Hundreds of thousands of Instacart customers’ personal data is currently being sold for as little as $2 per account on the dark web.
The data, which includes the last four digits of credit card numbers, names and order histories, was available for sale for just $2 per account on two stores on the dark web as recently as yesterday.
The site, which BuzzFeed News chose not to disclose, was advertising the data of 278,531 accounts, but admitted many may have been faulty.
The most recent upload of an Instacart customer data to one of the websites was 22 July, and there were continuous updates throughout June and July.

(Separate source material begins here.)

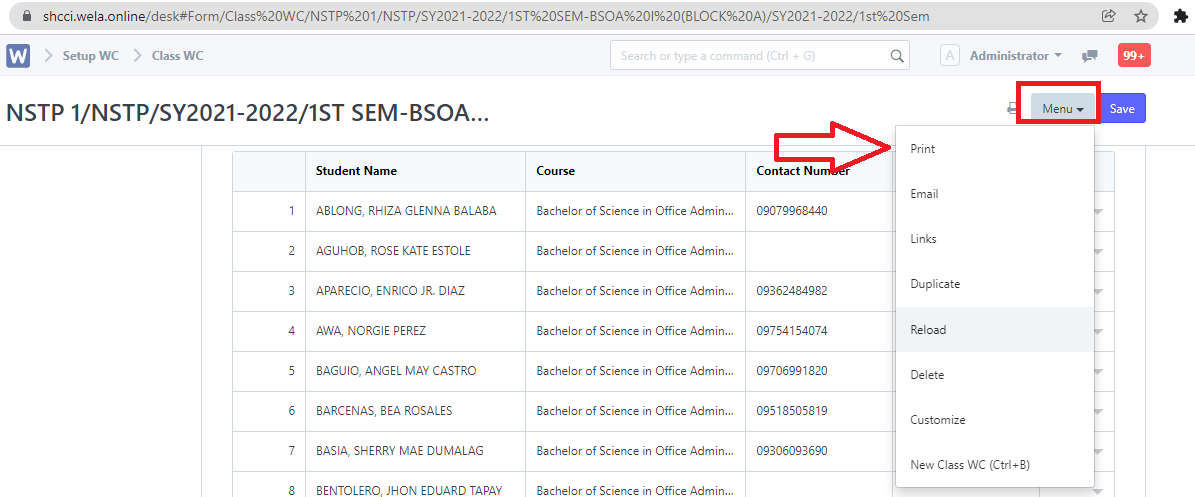The width and height of the screenshot is (1195, 497).
Task: Click the Administrator avatar icon
Action: [x=950, y=56]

In the feedback for one of the sales, seen by DailyMail.com, one customer said: ‘Thanks man looking forward to the free stuff :).’
Another said: ‘Great overall experience highly recommended.’
Pictured: File photo of someone using the Instacart app. Hundreds of thousands of Instacart customers’ personal data is currently being sold online
Other comments said the vendor had not fulfilled the order and that they didn’t receive the information.
An Instacart spokesman told BuzzFeed they were ‘unaware’ of a breach on their data.
‘We are not aware of any data breach at this time. We take data protection and privacy very seriously,’ they said.
Instead, the spokesman suggested the attackers may have procured the information using ‘phishing’ or other forms of cyberattack.
‘In instances where we believe a customer’s account may have been compromised through an external phishing scam outside of the Instacart platform or other action, we proactively communicate to our customers to auto-force them to update their password,’ they added.
The sites used were on the dark web, but BuzzFeed has chosen not to name them.
Pictured: File photo of a home delivery. An Instacart spokesman told BuzzFeed they were ‘unaware’ of a breach on their data
Cybersecurity expert Security Fanatics confirmed the advertisement looked legitimate and believed it had been posted recently.
Two women whose information was part of the illegal online package were Hannah Chester and another who preferred only to be known as Mary M.
‘I don’t really know what to say. It’s hard to know what to say, not knowing if it’s a result of [Instacart’s] negligence,’ Hannah Chester told BuzzFeed News. ‘But if they’re aware that this happened and haven’t informed us, that’s problematic.’
Mary reiterated her disappointment that Instacart had failed to make its customers aware of the attack and that she had to find out through journalists.